Image credit: Carlos De Soto Molinari via Flickr (CC BY-NC-ND 2.0)

Incredibly, it looks like there could be up to 20 million species of insects on the planet, of which over 18 million are yet to be described. 

So how, exactly, do you go about estimating the number of unknown species of insects, especially when they're found in environments spanning mountainous plateaus to coastal mangroves? 

Well, it involves a little lateral thinking – and quite a lot of math.

Known unknowns

The estimate is based on an extraordinary dataset of some 1.6 million insect specimens, totaling almost 54,000 species, collected in Costa Rica from 15 insect traps.

The traps ran for an average of just over four-and-a-half years each and spanned dry forest, cloud forest, and rainforest in the center and around the edge of the Área de Conservación Guanacaste, a UNESCO World Heritage Site.

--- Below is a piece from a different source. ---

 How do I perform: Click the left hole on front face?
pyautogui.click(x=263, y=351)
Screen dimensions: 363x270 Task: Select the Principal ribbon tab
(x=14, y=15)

Despite catching an incredible number of insects, the team still needed to know how biased these samples were. For example, traps on the ground will obviously miss any insects flying in the canopy. This means the traps are likely to be undersampling the species richness. 

To try to get a hold on this, the researchers focused their attention on a single group of highly diverse insects: microgastrine parasitic wasps

The researcher compared the number of species from insect traps with samples they gathered themselves. This involved collecting some 1,500 species of wasp-infected caterpillars and then raising the parasitic larvae to see what species of wasp emerged. This gave the team an additional 11,000 insect specimens. 

In total, the researchers identified 1,414 species of wasp from 21,500 specimens. By comparing the sets of wasp species found in each habitat between the two methods, the team could estimate how many species they might have missed. The result came in at between 2,400 and 3,400 species.

A parasitic wasp with a very long ovipositor sits on a leaf.
It has long been argued that beetles are the most diverse insects, but these results suggest it could be parasitic wasps like this Dolichomitus irritator.
Image credit: Katja Schulz via Flickr (CC BY 2.0)

The team could then take a ratio of known to unknown species based on the parasitic wasp data and apply it to all 1.6 million specimens they caught. This gave them a figure of some 333,000 species in the Área de Conservación Guanacaste alone.

Expanding this further, using a combination of the number of tree species and four other animal groups as references, the researchers landed on their final estimate for the total number of insect species in the world: between 14 and 20 million species.

“Our results point to a large number of undescribed insects, those without a name,” says Guzman. “With recent reports of insect declines, there could be many species that are declining that we haven’t even discovered.”

Will we ever name every species?

The naming of a species is often a long and arduous process. It requires experts in their field to look at a specimen, realize it is different from all others, and then do a detailed comparison with other similar species housed in museums around the world. Only then can they confidently name and publish it as a new species. 

Put bluntly, there are simply not enough scientists doing this work to even scratch the surface of naming all species of insects.

But this is where new technology could come in. This latest study used a method called DNA barcoding. This takes small segments of DNA from a specimen and compares them with a database of the same DNA segments from known, described species.

While it cannot identify a new species itself, the process can rapidly narrow down potential new species for scientists to focus on.

With insect numbers currently in decline around the world and many species likely disappearing before we’ve even had a chance to look at them, this could be a vital tool in documenting life on our planet before it's too late. 

The study was published in the journal PNAS.